▶ **TASK REQUIREMENTS**:
The material below contains a line with "Downloads (128, 2127)" and a line with "Air Ducts (64, 86)". Copy exactly those two lines and all lines between them.

▶ **DATA**:
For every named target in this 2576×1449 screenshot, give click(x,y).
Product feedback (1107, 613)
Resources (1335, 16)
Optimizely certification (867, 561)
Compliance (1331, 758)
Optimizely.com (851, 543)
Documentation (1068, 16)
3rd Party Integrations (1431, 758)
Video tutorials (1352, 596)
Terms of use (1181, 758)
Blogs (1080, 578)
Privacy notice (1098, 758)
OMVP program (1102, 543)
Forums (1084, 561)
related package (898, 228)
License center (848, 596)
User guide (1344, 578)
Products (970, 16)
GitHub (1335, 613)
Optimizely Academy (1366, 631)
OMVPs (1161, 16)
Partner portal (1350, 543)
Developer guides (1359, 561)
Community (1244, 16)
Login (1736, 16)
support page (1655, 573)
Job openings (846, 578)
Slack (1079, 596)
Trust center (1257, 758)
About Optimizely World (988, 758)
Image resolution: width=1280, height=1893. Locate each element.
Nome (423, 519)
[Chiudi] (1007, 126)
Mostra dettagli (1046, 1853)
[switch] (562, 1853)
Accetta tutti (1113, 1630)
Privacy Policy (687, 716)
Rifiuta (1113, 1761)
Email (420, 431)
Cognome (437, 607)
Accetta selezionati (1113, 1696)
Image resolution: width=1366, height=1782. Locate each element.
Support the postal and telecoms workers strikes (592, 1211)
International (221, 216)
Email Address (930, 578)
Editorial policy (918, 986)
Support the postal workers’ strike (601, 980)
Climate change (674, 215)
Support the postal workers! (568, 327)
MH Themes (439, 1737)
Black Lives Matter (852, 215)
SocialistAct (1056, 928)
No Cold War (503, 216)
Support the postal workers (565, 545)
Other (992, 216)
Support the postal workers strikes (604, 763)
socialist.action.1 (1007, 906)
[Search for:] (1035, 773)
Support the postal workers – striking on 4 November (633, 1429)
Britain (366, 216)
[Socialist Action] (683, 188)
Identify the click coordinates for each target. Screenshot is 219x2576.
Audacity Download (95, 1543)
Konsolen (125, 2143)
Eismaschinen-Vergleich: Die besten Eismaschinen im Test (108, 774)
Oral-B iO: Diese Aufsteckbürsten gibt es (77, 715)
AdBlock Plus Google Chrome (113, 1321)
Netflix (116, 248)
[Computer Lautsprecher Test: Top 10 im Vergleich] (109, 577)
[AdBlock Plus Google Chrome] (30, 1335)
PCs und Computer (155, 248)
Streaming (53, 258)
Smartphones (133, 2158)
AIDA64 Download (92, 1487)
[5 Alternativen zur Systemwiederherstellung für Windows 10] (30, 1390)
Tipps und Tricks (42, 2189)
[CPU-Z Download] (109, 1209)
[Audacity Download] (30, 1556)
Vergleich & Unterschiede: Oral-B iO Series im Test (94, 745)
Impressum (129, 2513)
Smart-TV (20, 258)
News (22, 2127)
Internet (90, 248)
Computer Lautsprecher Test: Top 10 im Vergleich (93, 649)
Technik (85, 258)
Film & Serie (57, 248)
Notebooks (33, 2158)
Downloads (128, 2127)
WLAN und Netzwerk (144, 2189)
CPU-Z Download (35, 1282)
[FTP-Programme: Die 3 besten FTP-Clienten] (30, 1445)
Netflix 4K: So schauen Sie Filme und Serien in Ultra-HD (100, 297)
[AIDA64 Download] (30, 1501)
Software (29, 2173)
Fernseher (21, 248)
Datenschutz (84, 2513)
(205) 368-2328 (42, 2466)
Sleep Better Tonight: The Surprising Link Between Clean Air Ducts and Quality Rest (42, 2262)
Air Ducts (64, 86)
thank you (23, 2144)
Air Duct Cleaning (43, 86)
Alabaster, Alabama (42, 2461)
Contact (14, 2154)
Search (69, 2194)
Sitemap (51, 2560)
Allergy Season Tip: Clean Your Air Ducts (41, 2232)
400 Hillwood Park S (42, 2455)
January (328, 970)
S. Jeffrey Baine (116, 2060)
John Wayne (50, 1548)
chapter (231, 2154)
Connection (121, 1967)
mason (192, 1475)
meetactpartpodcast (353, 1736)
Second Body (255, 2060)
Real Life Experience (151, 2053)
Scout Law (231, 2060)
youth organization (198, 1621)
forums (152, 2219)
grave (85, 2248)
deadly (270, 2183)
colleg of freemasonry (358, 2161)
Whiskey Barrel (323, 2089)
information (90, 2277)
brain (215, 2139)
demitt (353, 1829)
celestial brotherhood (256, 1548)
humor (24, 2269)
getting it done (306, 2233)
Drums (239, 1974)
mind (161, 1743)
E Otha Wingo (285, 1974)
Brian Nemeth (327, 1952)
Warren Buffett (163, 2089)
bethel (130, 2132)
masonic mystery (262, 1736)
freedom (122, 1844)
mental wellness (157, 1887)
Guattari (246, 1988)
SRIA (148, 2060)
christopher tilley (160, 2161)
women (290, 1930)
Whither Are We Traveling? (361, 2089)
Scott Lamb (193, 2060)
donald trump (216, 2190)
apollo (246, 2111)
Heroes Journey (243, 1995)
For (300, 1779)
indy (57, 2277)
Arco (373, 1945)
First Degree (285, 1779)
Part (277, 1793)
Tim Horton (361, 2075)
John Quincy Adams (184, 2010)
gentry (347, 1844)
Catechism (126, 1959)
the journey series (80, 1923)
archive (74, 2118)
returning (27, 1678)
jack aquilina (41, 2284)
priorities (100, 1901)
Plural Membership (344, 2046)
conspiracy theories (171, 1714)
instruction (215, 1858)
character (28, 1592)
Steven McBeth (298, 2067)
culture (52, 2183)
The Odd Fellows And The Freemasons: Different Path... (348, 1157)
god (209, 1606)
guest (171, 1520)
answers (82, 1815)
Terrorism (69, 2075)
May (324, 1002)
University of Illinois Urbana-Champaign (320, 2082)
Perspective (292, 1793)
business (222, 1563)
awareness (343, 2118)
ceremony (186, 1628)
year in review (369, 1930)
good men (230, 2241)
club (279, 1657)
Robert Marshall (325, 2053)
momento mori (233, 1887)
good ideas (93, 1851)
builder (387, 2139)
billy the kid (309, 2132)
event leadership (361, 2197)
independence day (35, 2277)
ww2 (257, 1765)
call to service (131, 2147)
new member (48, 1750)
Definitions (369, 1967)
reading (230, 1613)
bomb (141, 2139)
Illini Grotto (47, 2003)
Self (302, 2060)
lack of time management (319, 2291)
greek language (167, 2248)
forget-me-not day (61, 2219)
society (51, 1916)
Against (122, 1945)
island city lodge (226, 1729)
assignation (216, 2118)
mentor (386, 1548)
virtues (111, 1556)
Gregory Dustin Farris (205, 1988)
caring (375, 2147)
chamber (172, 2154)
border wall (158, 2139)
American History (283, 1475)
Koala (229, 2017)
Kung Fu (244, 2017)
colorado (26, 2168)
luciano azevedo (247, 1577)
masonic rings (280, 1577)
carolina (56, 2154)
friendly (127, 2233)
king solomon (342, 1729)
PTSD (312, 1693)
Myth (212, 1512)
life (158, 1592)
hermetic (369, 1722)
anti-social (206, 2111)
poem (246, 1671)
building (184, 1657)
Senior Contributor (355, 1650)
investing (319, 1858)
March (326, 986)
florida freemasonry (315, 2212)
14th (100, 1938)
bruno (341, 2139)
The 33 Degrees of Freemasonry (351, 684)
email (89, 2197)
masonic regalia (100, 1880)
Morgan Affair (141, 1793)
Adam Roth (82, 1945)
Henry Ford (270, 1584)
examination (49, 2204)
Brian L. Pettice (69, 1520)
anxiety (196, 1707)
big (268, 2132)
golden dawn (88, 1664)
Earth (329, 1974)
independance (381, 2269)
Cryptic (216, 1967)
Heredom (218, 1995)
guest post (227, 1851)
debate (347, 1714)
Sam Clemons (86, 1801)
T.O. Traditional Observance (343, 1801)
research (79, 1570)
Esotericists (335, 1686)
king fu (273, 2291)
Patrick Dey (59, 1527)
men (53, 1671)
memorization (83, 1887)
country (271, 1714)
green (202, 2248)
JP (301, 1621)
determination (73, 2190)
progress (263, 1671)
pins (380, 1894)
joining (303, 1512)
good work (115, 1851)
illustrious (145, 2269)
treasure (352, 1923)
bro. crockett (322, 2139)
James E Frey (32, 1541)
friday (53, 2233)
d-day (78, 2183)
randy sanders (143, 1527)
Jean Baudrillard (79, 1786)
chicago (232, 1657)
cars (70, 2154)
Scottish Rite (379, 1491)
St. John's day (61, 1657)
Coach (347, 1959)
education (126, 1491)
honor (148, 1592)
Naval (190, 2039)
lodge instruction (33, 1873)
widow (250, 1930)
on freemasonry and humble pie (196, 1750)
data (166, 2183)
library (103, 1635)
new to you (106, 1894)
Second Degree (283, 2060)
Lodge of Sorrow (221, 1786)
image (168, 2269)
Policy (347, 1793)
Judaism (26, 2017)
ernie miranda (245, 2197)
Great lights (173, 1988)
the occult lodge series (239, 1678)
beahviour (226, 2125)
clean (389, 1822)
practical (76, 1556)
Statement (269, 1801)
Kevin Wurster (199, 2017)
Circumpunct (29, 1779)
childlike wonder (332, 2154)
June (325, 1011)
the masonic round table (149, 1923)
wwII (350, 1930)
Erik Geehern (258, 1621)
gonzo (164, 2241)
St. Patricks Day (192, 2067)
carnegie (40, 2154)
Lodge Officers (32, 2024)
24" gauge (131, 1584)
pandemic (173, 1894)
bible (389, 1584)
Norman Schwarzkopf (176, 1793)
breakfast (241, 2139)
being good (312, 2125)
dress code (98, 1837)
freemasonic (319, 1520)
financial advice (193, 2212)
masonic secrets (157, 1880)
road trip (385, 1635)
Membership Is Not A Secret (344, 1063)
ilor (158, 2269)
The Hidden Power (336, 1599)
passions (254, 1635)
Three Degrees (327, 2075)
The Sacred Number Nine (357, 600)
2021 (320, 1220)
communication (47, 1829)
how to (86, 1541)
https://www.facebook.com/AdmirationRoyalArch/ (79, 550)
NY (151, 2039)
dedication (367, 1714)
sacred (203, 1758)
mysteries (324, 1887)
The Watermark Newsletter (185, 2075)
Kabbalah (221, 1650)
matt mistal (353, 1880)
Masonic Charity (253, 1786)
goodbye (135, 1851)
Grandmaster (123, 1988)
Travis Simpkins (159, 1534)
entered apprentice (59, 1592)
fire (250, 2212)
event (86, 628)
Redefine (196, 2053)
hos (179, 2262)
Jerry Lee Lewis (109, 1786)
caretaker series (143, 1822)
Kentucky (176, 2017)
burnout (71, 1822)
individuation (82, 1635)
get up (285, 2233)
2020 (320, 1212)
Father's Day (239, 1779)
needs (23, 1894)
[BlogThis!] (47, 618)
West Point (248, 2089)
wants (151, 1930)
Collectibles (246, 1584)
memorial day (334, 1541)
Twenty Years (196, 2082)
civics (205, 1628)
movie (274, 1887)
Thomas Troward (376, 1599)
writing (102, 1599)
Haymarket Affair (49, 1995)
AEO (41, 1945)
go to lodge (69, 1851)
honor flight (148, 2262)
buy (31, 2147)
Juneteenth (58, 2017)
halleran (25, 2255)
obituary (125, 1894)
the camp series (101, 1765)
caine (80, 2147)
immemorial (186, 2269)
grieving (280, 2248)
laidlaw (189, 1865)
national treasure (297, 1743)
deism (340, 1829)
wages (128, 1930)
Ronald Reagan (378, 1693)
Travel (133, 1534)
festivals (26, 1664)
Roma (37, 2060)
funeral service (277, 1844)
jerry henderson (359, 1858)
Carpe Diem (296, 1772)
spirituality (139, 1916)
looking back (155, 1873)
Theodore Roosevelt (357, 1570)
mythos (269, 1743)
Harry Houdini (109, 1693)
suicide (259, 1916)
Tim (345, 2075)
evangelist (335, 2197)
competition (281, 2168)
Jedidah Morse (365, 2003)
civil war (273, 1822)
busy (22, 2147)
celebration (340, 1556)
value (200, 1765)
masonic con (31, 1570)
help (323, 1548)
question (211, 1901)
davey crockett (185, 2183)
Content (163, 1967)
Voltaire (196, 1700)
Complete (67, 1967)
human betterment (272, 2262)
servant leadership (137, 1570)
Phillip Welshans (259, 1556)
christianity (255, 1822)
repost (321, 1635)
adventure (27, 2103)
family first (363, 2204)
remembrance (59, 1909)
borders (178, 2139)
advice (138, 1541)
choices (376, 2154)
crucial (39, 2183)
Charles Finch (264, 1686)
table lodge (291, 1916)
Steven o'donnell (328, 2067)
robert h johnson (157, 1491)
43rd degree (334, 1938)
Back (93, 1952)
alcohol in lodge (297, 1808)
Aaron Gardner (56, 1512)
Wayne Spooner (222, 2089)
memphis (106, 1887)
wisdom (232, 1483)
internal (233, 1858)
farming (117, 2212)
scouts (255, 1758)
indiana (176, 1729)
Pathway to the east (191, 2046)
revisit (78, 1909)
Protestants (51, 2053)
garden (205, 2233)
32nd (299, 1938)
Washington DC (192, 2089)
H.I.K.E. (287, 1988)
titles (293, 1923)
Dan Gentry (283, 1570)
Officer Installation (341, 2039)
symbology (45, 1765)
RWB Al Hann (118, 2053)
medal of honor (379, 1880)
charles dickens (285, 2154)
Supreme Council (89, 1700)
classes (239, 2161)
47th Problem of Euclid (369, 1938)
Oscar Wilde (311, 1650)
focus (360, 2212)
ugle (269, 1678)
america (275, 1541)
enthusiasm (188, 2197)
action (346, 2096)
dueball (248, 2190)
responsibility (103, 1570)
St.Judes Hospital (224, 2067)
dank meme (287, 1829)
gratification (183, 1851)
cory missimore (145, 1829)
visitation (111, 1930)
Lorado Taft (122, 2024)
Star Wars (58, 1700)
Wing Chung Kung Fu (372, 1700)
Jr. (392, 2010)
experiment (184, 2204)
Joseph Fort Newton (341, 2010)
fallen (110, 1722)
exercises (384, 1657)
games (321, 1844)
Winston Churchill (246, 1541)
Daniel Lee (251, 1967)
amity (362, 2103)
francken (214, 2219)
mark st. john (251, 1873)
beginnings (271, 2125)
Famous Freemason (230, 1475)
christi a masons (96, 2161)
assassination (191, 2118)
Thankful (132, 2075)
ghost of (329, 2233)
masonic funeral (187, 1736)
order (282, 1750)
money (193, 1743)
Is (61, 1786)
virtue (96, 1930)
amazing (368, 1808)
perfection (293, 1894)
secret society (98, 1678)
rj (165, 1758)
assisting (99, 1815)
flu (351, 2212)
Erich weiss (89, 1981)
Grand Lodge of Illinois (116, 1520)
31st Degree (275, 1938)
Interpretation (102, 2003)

▶ **FINAL ANSWER**:
Downloads (128, 2127)
WLAN und Netzwerk (144, 2189)
CPU-Z Download (35, 1282)
[FTP-Programme: Die 3 besten FTP-Clienten] (30, 1445)
Netflix 4K: So schauen Sie Filme und Serien in Ultra-HD (100, 297)
[AIDA64 Download] (30, 1501)
Software (29, 2173)
Fernseher (21, 248)
Datenschutz (84, 2513)
(205) 368-2328 (42, 2466)
Sleep Better Tonight: The Surprising Link Between Clean Air Ducts and Quality Rest (42, 2262)
Air Ducts (64, 86)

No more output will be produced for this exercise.